It must give 3 2 as the output coz calaculations are done from right side in printf.
Check again.
I tried in Turbo and GCC.


----------



## Pathik (Feb 28, 2008)

Great explanation exx.. It seems correct atleast now.. 
@khattam you cant compare this program with urs. In ur case the value of the variable itself is changing..


----------



## mail4kaja (Feb 28, 2008)

blueshift said:


> It must give 3 2 as the output coz calaculations are done from right side in printf.
> Check again.
> I tried in Turbo and GCC.



Can you please explain a bit more in detail, how we get 3 2 as output ?


----------



## FilledVoid (Feb 28, 2008)

> @exx_2000
> Your explanation seems to be partially correct.



Show em the partial part which is wrong. 



> ^^ i cannot agree...





> printf("%d %d",i,i++);



Why not? Your calculation changes. Refer to your below expression. Place similar expressions int here and run an implicit conversion using the format specifiers. Remember that although they are just format specifiers the data is implicitly converted.
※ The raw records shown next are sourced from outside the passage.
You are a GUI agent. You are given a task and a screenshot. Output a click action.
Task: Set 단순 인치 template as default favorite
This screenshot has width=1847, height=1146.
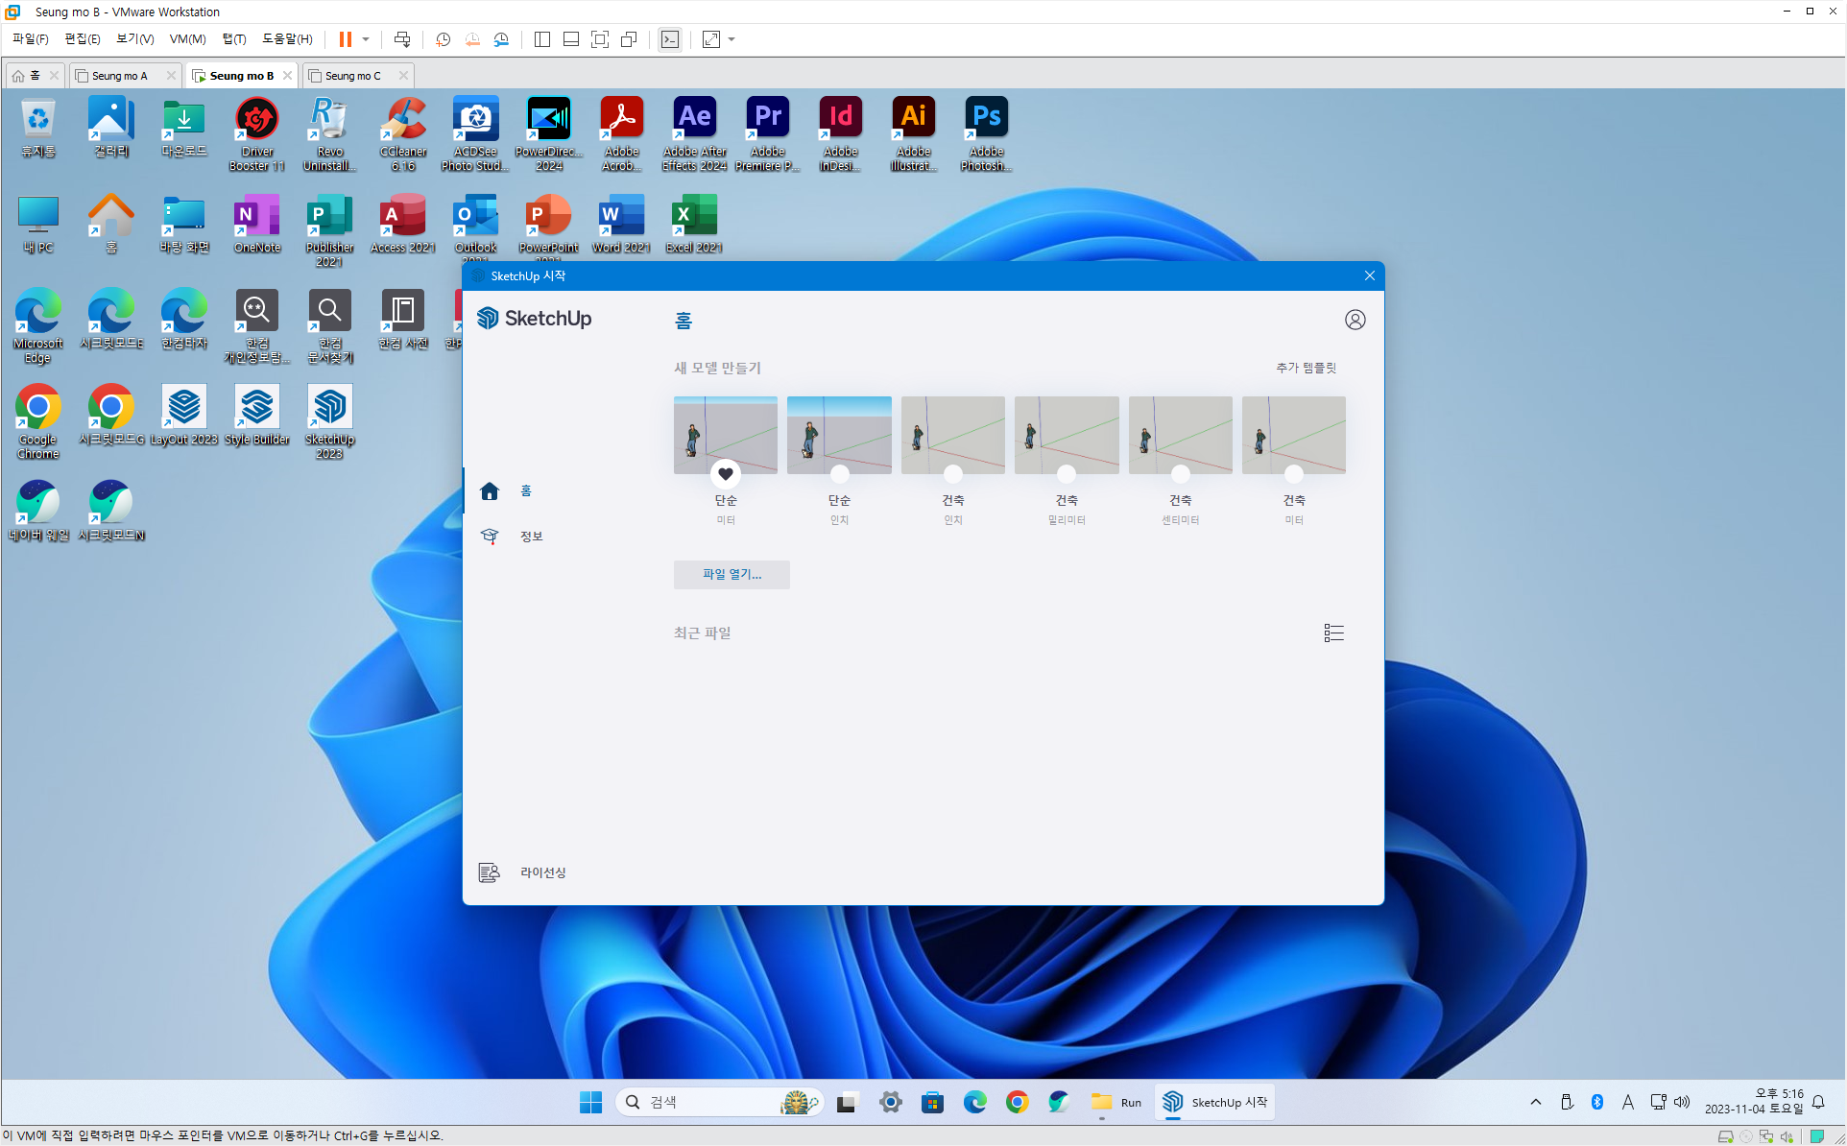839,473
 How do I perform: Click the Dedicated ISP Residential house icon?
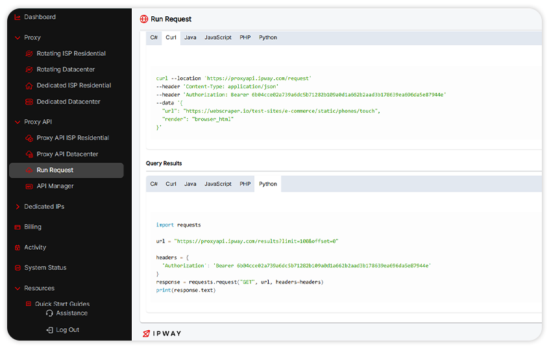(29, 86)
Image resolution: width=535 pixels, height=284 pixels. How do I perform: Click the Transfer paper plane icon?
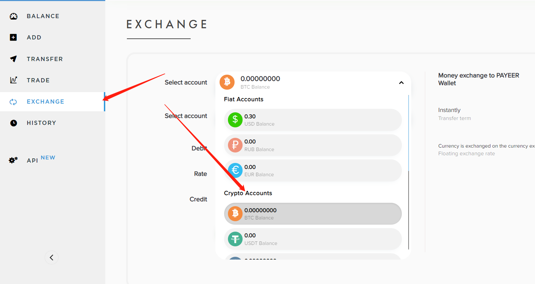tap(13, 59)
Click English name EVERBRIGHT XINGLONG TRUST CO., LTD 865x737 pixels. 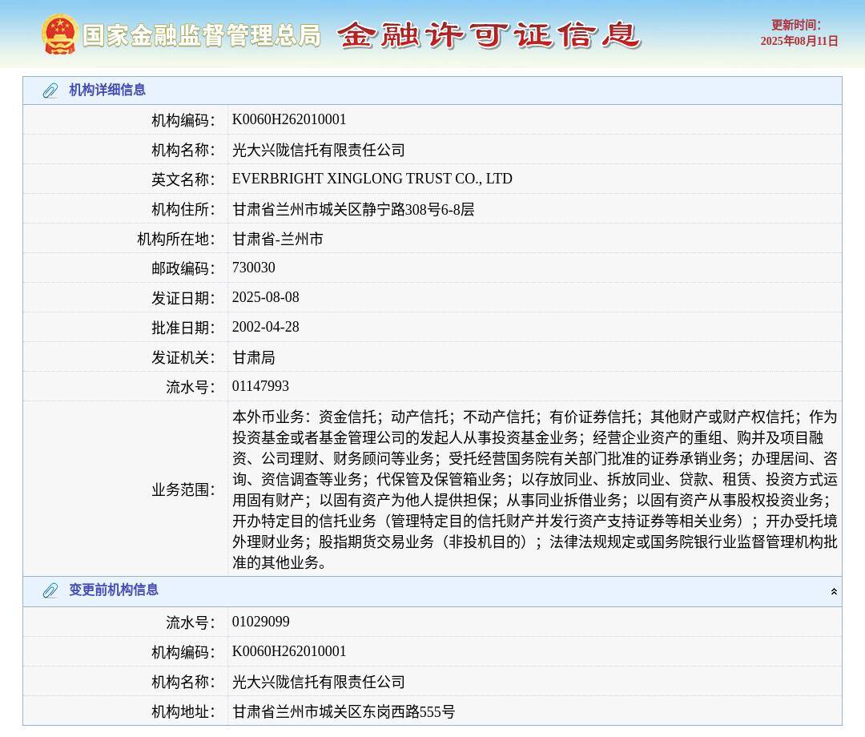coord(373,179)
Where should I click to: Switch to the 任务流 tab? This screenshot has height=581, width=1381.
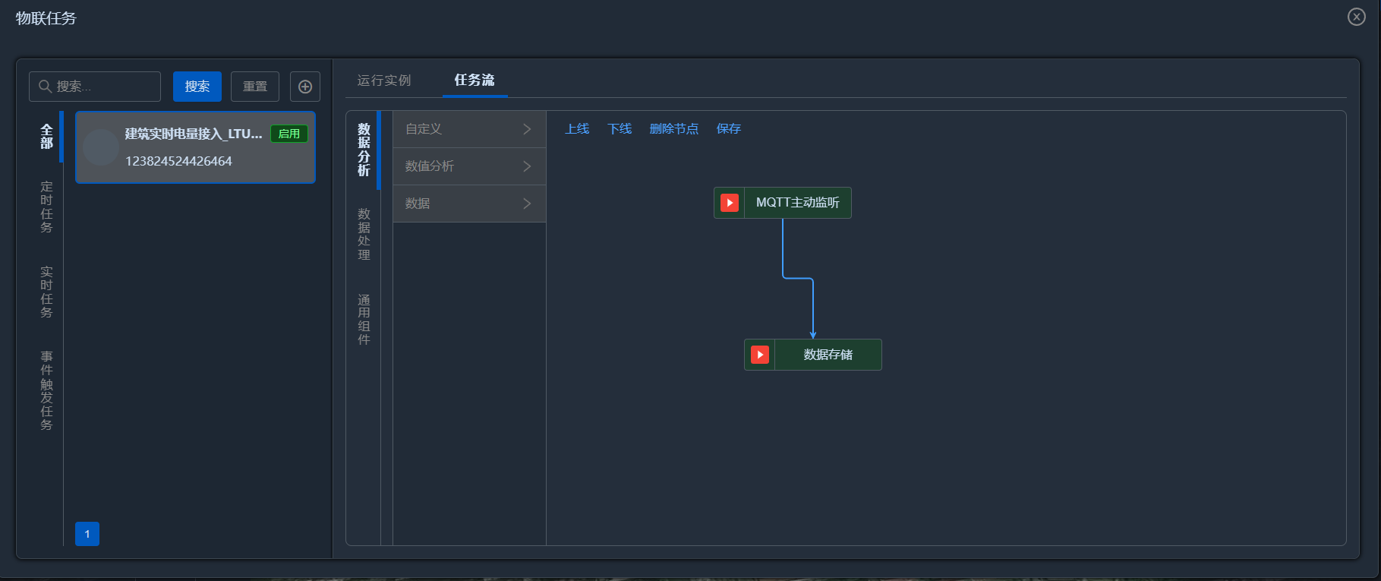coord(475,81)
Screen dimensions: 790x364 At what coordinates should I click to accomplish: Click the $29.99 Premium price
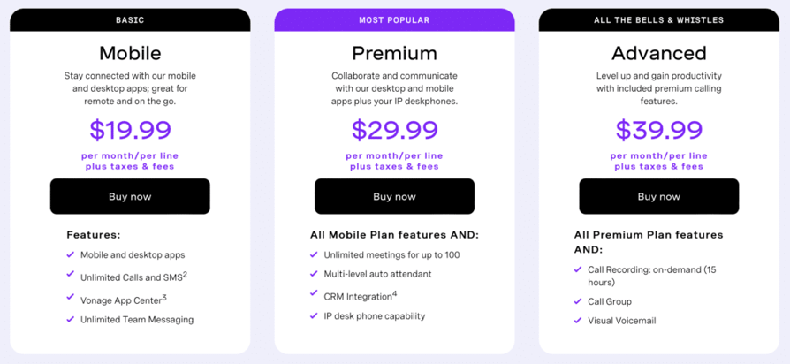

Will respond to rest when I get back on Dev-C


----------



## mail4kaja (Feb 28, 2008)

> The first calculation gives you 0.500000 and 0 . Here the first i/a is calculated and the value is substituted in the second i/a. Since %d is being used the output remains as 0.
> Code:
> 
> printf("%d %f\n",i/a,i/a);
> ...



O..Oh!.. I didn't say that your answer is partially wrong. I did said that your reply same somewhat nearer to the actual reason behind why we got that output.


----------



## FilledVoid (Feb 28, 2008)

I think this whole thing has something to do with the way Float numbers are stored in the memory. Remeber that float numbers are stored as three parts of information. 

Sign 
Mantissa 
Exponent

Somehow by using the same calculation in the same statements the values being shifted or stored in the Integer variables are some how overflowing/underflowing. Could someone verify on VC or some other software. Given some time  think I can find whats going on.


----------



## blueshift (Feb 28, 2008)

mail4kaja said:


> Can you please explain a bit more in detail, how we get 3 2 as output ?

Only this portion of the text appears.